Without a doubt, putting Republicans in office will cause their lot to deteriorate more quickly. But their lot has been getting worse for so long with nobody really seeming to care that much that they figure it will get worse no matter what, so why not speed it up a bit in order to stick to the assholes who let them down? It's not a very rational line of thinking to be sure, but human nature just ain't rational. Never has been, never will be.

I guess that has a lot to do with my decision to just "let it all go and let it all die" if Scott Walker's tenure in the governor's mansion survives the recall. Sometimes you have to accept the fact that whatever is going to happen is simply going to happen and have peace over it.

For more insight into this phenomenon, here's a reworked version of Exiled.com editor and writer Mark Ames's classic Spite The Vote.

See also Chris Hedges on the death of the liberal class.

Wednesday, January 18, 2012

SOPA and PIPA

I urge the very tiny handful of people who might see this blog today to contact their Federal representative and Senators about these very fucked-up pieces of Internet-targeted legislation that are currently pending in Congress.

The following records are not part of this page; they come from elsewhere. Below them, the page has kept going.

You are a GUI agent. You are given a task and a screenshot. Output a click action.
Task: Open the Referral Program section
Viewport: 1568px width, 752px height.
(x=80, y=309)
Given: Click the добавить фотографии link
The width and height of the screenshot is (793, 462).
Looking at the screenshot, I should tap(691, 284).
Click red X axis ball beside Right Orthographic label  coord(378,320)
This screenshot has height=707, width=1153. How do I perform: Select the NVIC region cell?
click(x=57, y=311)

The Wisconsin recall effort

Recall organizers say they have more than one million signatures against Scott Walker.

State Dem Chair Mike Tate said the party would oppose any efforts by the Government Accountability Board to unnecessarily delay certifying an election. He also suggested the agency should certify an election once it counts the 540,208 valid signatures needed and could then finish going through the rest later.

“We clearly believe there is no challenge, legal or otherwise, that would prevent the recalls from going forward,” Tate said.

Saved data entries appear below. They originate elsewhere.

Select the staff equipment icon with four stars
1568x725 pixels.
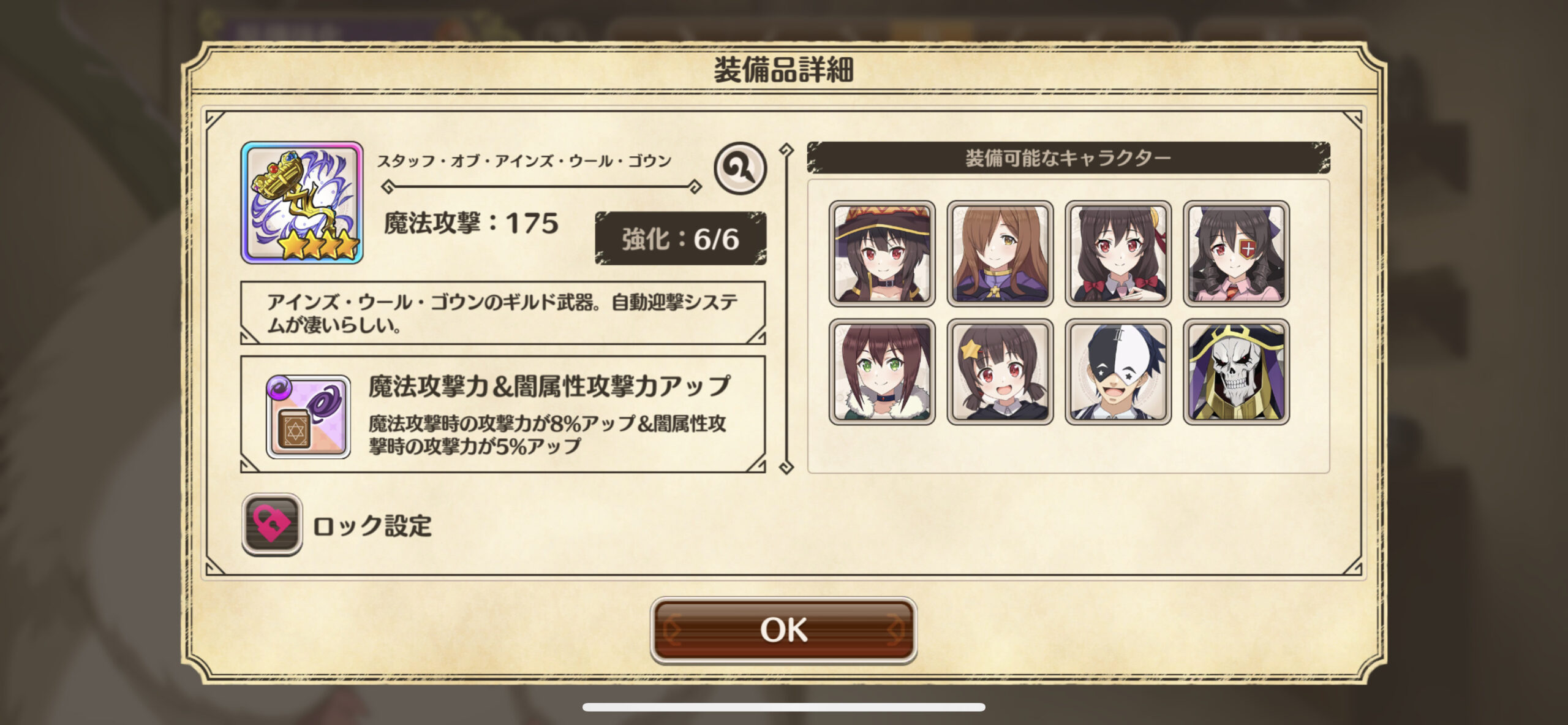tap(302, 203)
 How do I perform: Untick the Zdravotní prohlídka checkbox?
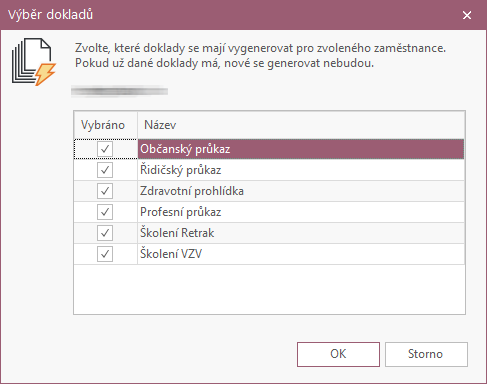pyautogui.click(x=105, y=191)
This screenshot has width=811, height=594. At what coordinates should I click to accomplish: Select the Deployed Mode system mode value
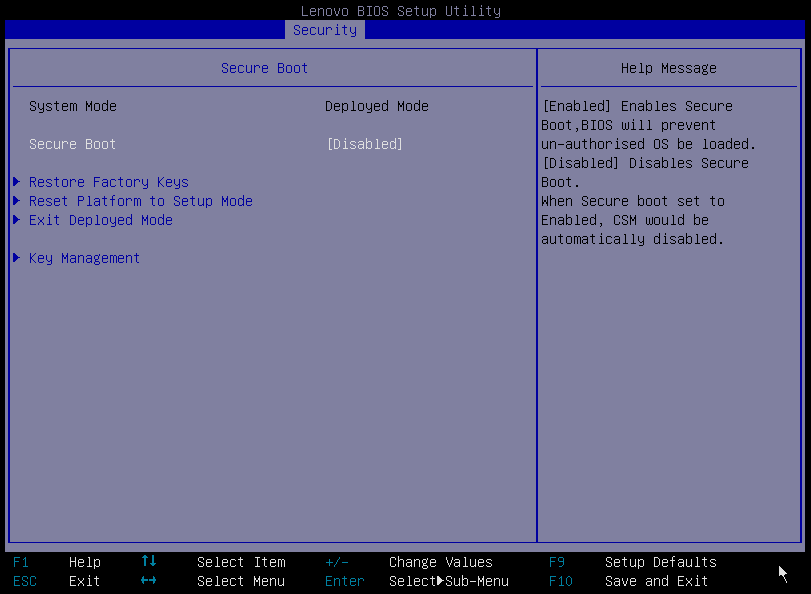pyautogui.click(x=376, y=106)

Tate said the party did not have exact numbers because signatures continued to roll in this morning. But he said in addition to the more than 1 million against Walker, recall organizers had more than 845,000 against Lt. Gov. Rebecca Kleefisch, more than 21,000 against state Sen. Terry Moulton of Chippewa Falls, more than 21,000 against state Sen. Pam Galloway of Wausau and more than 24,000 against Van Wanggaard of Racine.

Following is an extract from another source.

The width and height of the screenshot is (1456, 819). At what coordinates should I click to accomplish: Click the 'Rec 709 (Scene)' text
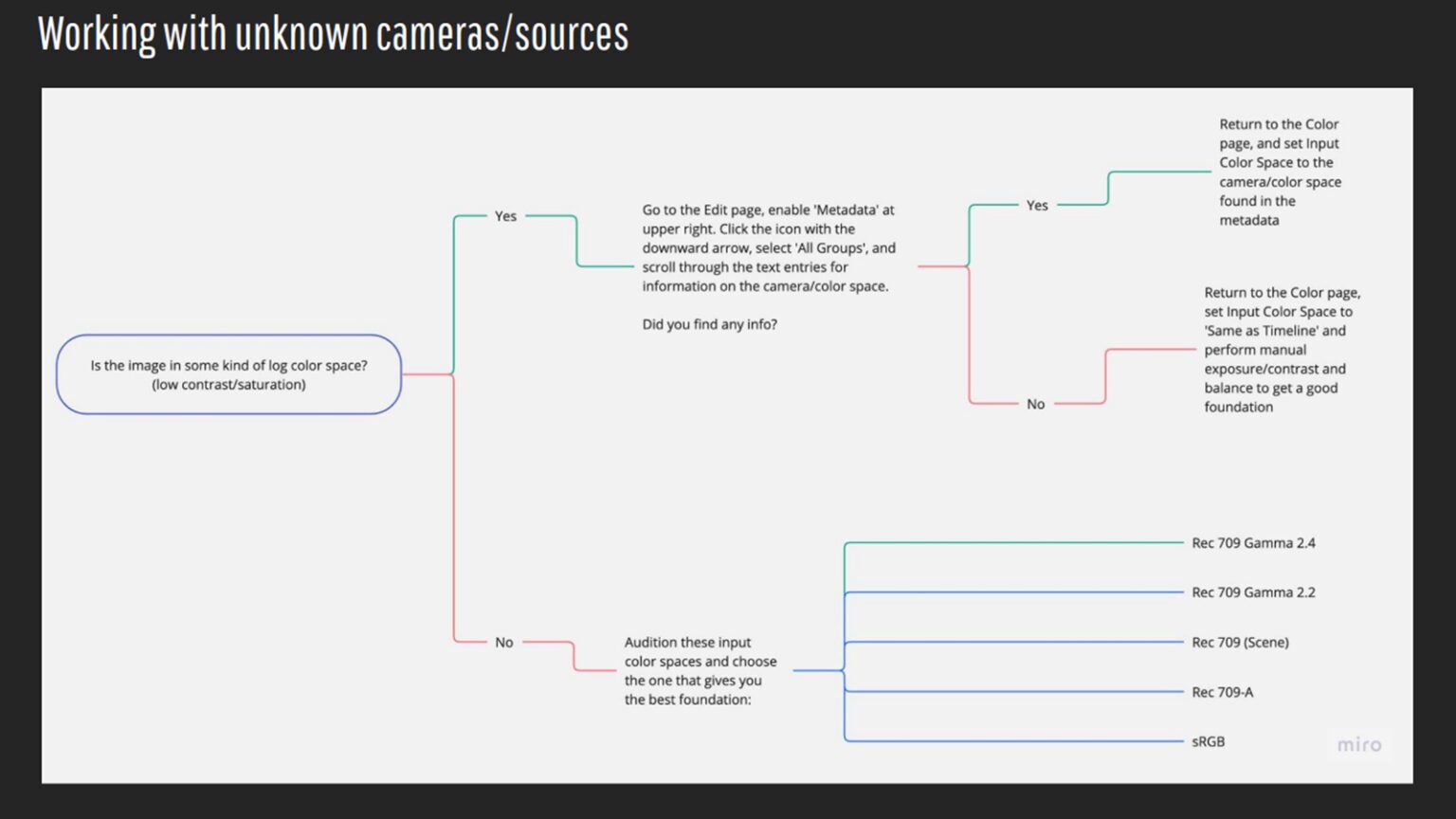click(x=1240, y=642)
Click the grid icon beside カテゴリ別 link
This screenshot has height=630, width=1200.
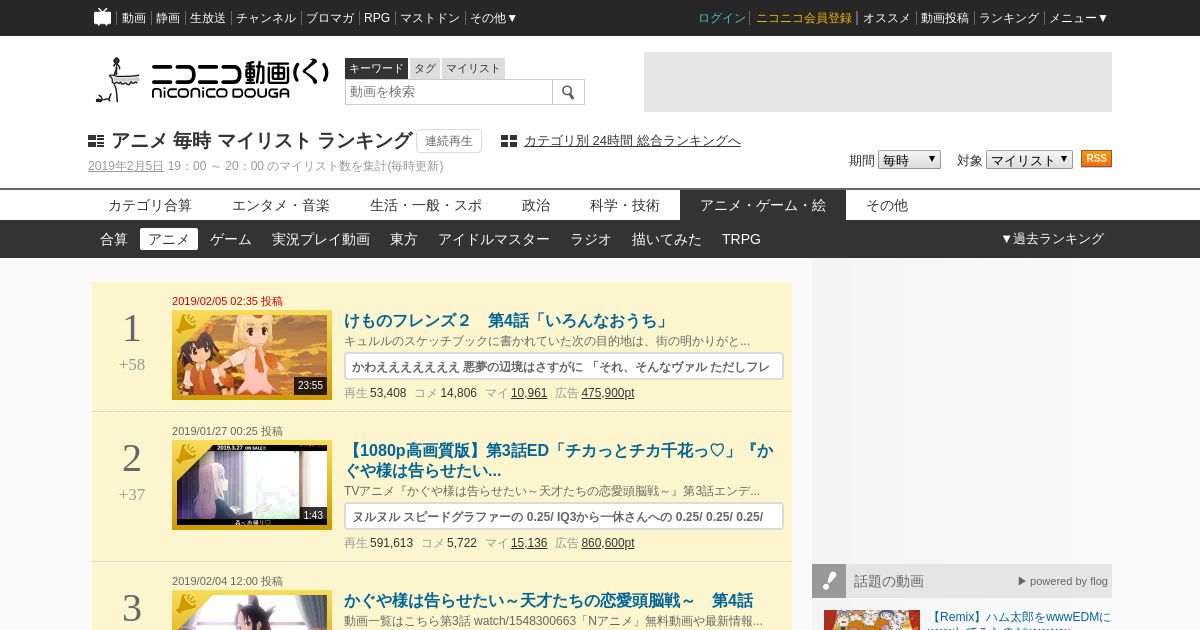coord(509,141)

Saturday, January 14, 2012

A band I would have loved back in the day had I known of them



The drummer is smokin' hot. Or was, as that hard-rocker lifestyle may have taken its toll on him all these years later!

Wednesday, January 11, 2012

Evolving philosophy of life (A rewrite of something earlier I decided to scrub)

My fundamental premise remains that we live in a shit-encrusted write-off of a society. But if other people want to codependently cling to false hope about it, one should just let them do that and not get all hot and bothered or need to act out about it. For one thing, if other people are being codependent, you're not going to disabuse them of that because a cardinal characteristic of codependency is clinging to something that doesn't really work with a white-knuckled death-grip. For another thing, if you feel you should be giving other people attitude because they are supposedly being codependent, then it is you who is being codependent, and that is that codependency you need to be trying to change. You need to be taking care of your own business and not using what other people are being, doing, or having as an excuse to behave foolishly. This really should be "no-duh" stuff, but if you live in a society that does its level-best to drive you insane every day, then you need to make a point of reminding yourself of "no-duh" stuff such as this every day.

Besides, if whatever is going to happen is going to happen regardless of what we do, then why get all worked up over things that are not your concern or that you certainly can't change? Your priority needs to be working on your own spiritual life in such a situation. As I've said before, there is no thought more truly despairing than believing that your life lacks all meaning if you can't change situations or people in the dysfunctional society in which you live.